=== TASK BRIEF ===
Please reproduce every line of the data below without any changes, leaving the pictures out of your answer.

----

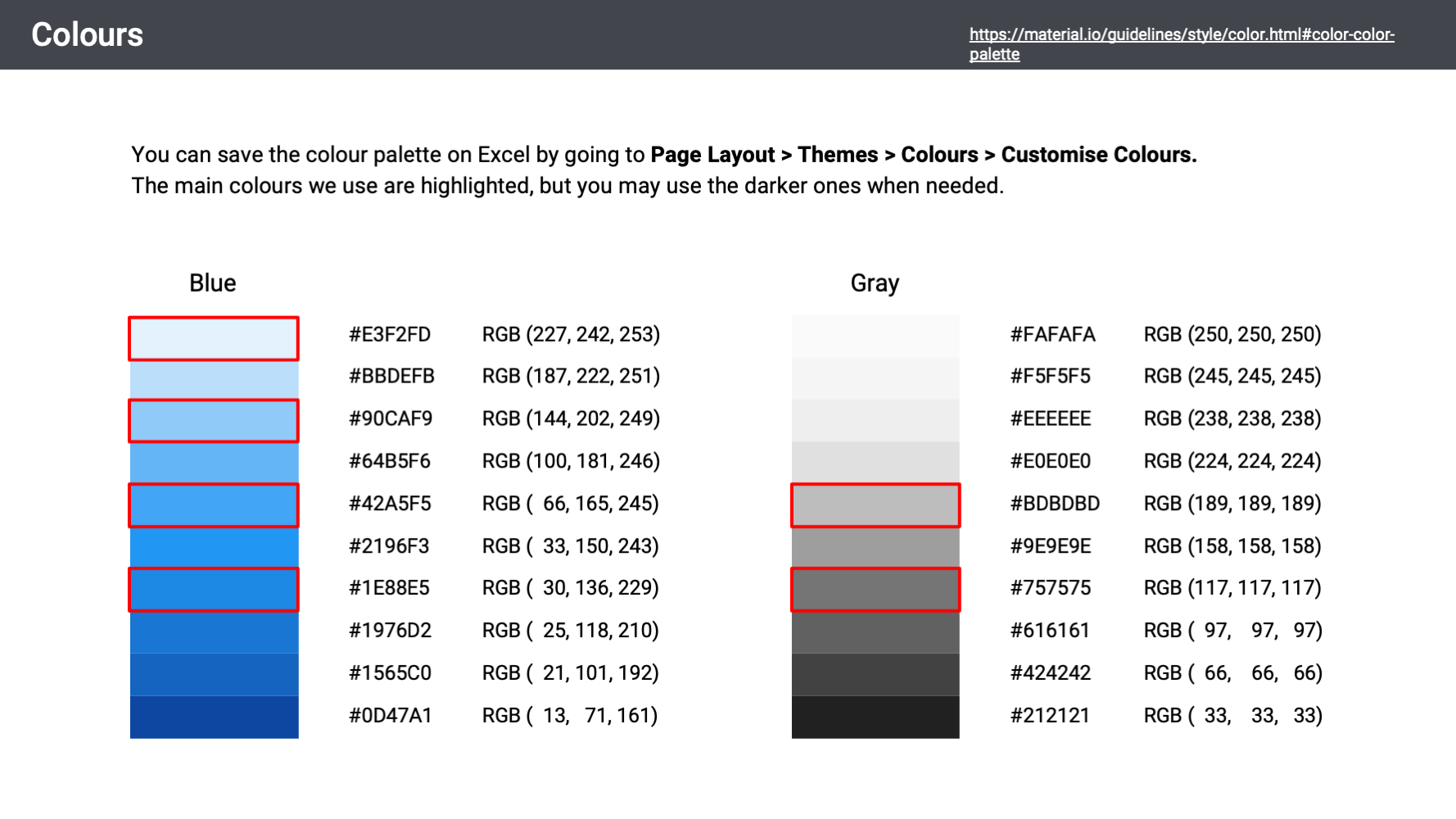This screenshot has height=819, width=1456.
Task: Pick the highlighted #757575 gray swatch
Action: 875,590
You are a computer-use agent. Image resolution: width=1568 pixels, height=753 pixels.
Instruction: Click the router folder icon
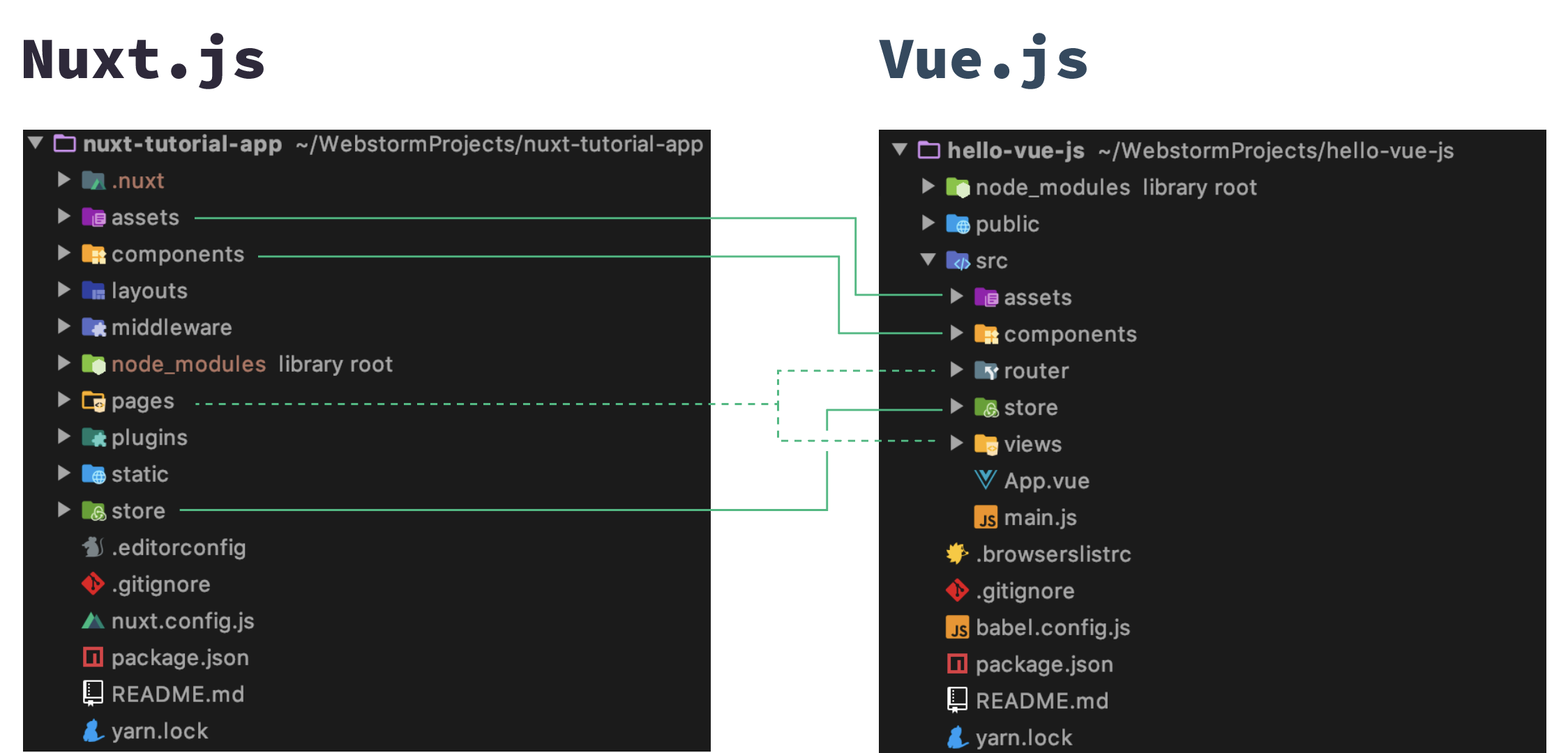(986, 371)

----

=== TASK OUTPUT ===
This screenshot has height=819, width=1456.
Task: Pick the highlighted #757575 gray swatch
Action: 875,590
You are a computer-use agent. Image resolution: width=1568 pixels, height=753 pixels.
Instruction: Click the router folder icon
(986, 371)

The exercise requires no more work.